これはただ単にミスコン参加者の中で贔屓目なしに、誰が一番好みかを投票してもらう。

次に第二次審査。
自前の衣裳対決。それぞれが自分で作ったり何らかの方法で用意した衣裳を着てステージに立つ。審査員は学園祭に来ている人全員。衣裳を着た彼女達の姿を見て、一番綺麗だと思った人に投票をする。

最終審査。
ベストカップル対決。
誰か一人男子を選び、あらかじめ用意されたウェディング衣裳に着替えベストカップルだと思ったペアに投票をする。

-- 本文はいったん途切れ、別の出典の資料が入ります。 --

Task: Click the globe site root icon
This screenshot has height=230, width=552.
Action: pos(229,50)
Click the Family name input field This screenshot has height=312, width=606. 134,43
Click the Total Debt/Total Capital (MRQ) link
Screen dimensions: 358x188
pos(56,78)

第一次審査は学園祭が始まったと同時に開始されて、さきほどすでに投票は終了した。

体育館には、たくさんの人で溢れかえっていた。
皆ミスコンを見るために集まったみたいだ。一番前を陣どった跡部達の元に、見慣れた軍団が姿を現す。


「やぁ跡部。」
「…幸村か。よく来たな。」
「俺達のためにわざわざ一番前を取ってくれたのかい?ありがとう。」
「いや別にお前らのためじゃねーよ。」


なんだか変な解釈をした幸村の後ろで、赤也がワクワクした表情でステージを見た。


「ミスコンはまだ始まらないんスか!?」
「今準備中だよ。」


鳳が笑いながら答えた時、「お、跡部くんみっけ。」これまた聞き慣れた関西弁。
振り向けばそこには、四天宝寺メンバーが勢揃いしていた。


「おう侑士!来たで!」
「謙也、投票はしたんか?」
「当たり前や!」
「俺も美麗ちゃんに投票したで。」


ミスコン第一次審査はそこかしこで行われていたため、興味のある人々はこぞって投票していた。立海も四天宝寺も、もちろん跡部達も、美麗に一票。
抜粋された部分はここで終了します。